Regarding safety and CRS toxicity, the first full-dose of EC17 (500 nmol/kg) given 2–3.5 days after CAR-T cell administration was safe with no CRS symptoms or body weight loss in tumor-bearing mice. In the MDA-MB-231 tumor model, E2-CAR-T cells were highly active and expanded dramatically with EC17 administration. However, severe CRS occurred in FA-deficient animals that received a high CAR-T cell dose (~10 million) plus EC17 at its full dose during the second and third weeks of CAR-T cell expansion. Although these CAR-T cells showed nonspecific T cell/tumor alloreactivity, EC17-dependent antitumor activity was clearly demonstrated against large MDA-MB-231 tumors (Figures 7, 8). Notably, equivalent numbers of E2-CAR-T cells did not cause CRS in tumor-bearing mice without EC17 treatment or in tumor-free mice with EC17 treatment. Nevertheless, too high of a CAR-T cell dose should be avoided as it increased the incidence and severity of CRS toxicity upon continuing EC17 treatment (Figures 7, 8). Once we dropped the CAR-T cell dose to ~5–6 million/animal for THP1-FRβ and HOS-FRα studies, EC17 CAM dosing was safer and its tumor uptake more easily modulated to minimize the risk of severe CRS by means of intermittent “on-and-off” and intra-host dose titration (Figures 8, 9). As high dietary folic acid diminished the risk of CRS while maintaining significant activity against MDA-MB-231, we can potentially use lower affinity folates (e.g., leucovorin) for CRS rescue (33). Previously with a different CAR construct, we discovered that CAR-T cells moved out of circulation following each EC17 dose while sodium fluorescein dose-dependently returned 4-1BB+ CAR-T cells to the blood (27). Future studies are planned to closely monitor CAR-T cell activation kinetics in the blood vs. that of tumor and to investigate the opposite effect of EC17 and sodium fluorescein in target engagement/disruption by immunohistochemistry. It is worth mentioning that FR expression levels on normal tissues are generally low and restricted to luminal or apical surfaces of a few organs where CAR-T cells would not be accessible under normal physiological conditions (47).

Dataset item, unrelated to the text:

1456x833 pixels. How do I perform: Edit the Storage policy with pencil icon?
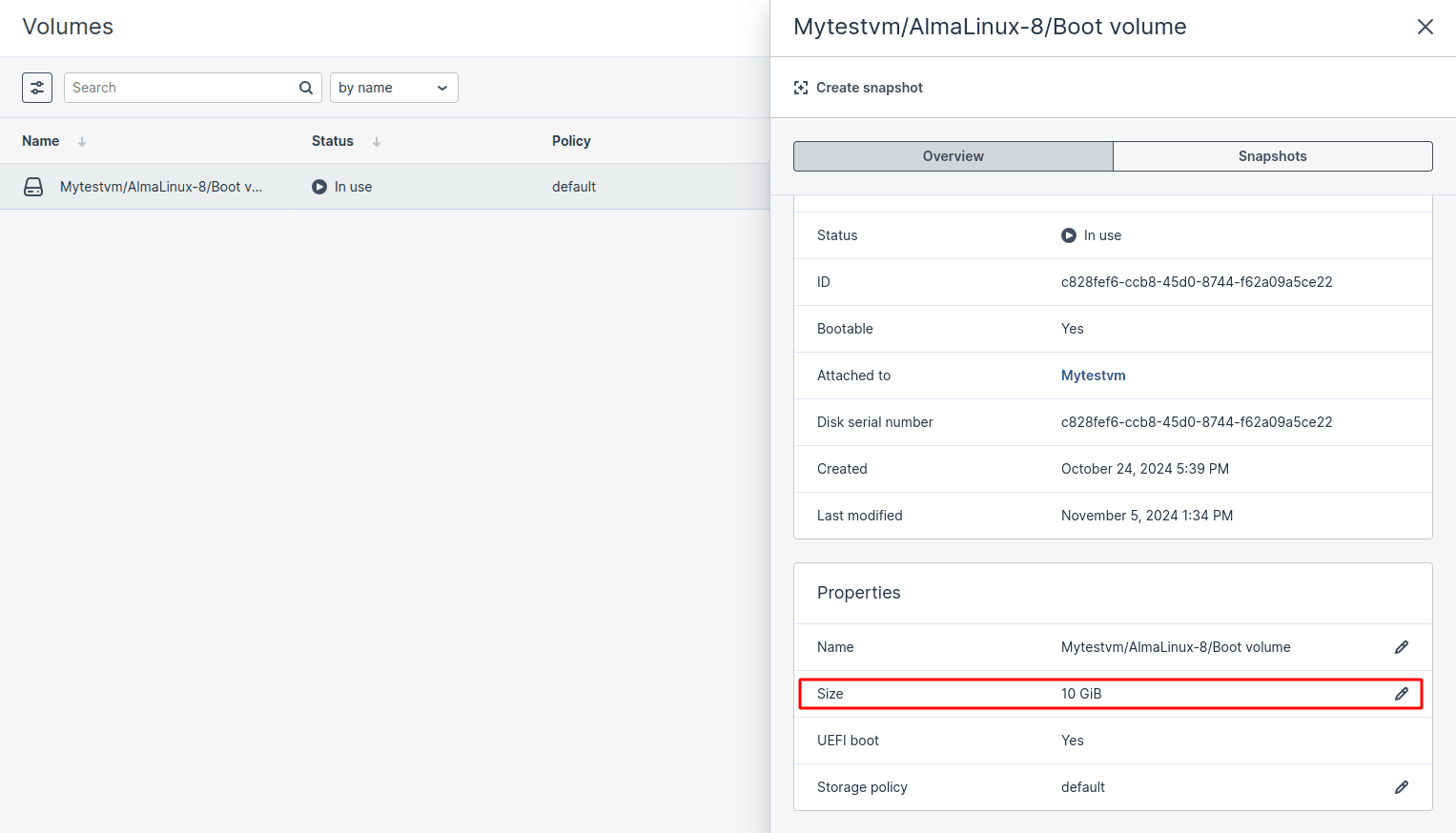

Recently, medulloblastoma was found to have a high frequency of FRα protein expression (48), and depending on the subtypes some may have a complete breakdown of blood-brain barrier (49, 50). A second-generation HER2-BBζ-CAR has shown excellent pre-clinical activities in orthotopic mouse models (51) and is currently under clinical investigation (ClinicalTrials.gov identifier: NCT03500991). A FR+ subtype of medulloblastoma could be another potential childhood indication that a CAM controlled FRα-specific CAR-T cell therapy may find its potential utility. Moreover, immunosuppressive TAMs can impede CD8 T cells from reaching tumor cells and has limited the efficacy of anti-PD-1 treatment (52). In preclinical models, anti-CD123 CAR-T cells recognize and kill TAMs in Hodgkin lymphoma and enhanced antitumor activity (53). Since a subset of TAMs also express functional FRβ, EC17 CAM may have dual utilities in certain tumor types or metastatic settings by engaging CAR-T cell killing of both malignant cells and unfavorable FRβ+ TAMs.
Conclusion
Current standard practice in treating pediatric solid tumors replies on surgery and multiple rounds of “heavy-duty” chemotherapy to control the disease. Once the disease relapses, treatment options are very limited with unsatisfactory results. As T cells are of better quality in kids and young adults, the success of CD19-directed CAR-T cell therapies against childhood B-cell malignancies underscores the potential of CAR-T cell therapy against some forms of pediatric solid tumors. Our CAM-controlled CAR-T cell therapy platform offers multiple levels of antigen control in regards to CAR-T cell function/exhaustion, safety and antitumor activity. In preclinical models, EC17 exhibits a potent bispecific activity, but EC17-orchestrated insult to FR+ tumor cells is governed by the magnitude of FR expression and how fast and how efficient tumor cells are killed by CAR-T cells on site. As autologous CAR-T cell therapies are highly individualized, correlative studies may be used to guide EC17 CAM administration in the clinic. Further, combinations and loco-regional delivery are important in dealing with tumor cells' natural sensitivity, tumor microenvironment, and other common factors that can limit CAR-T cell efficacy in solid tumors.
Data Availability
All datasets generated for this study are included in the manuscript and/or the supplementary files.
Ethics Statement
The animal protocol was approved by, and the studies within carried out in accordance with the recommendations of the Purdue Animal Care and Use Committee at Purdue University.
Author Contributions
The MJ's team conceived, engineered, and selected the clinical CAR construct and provided CAR-modified T cells produced under proprietary conditions. The Endocyte team conducted chemical synthesis, conceived, designed, and conducted pharmacokinetic and pharmacodynamic studies in vitro and in vivo. YL wrote the paper. CL edited the paper. All authors reviewed the manuscript.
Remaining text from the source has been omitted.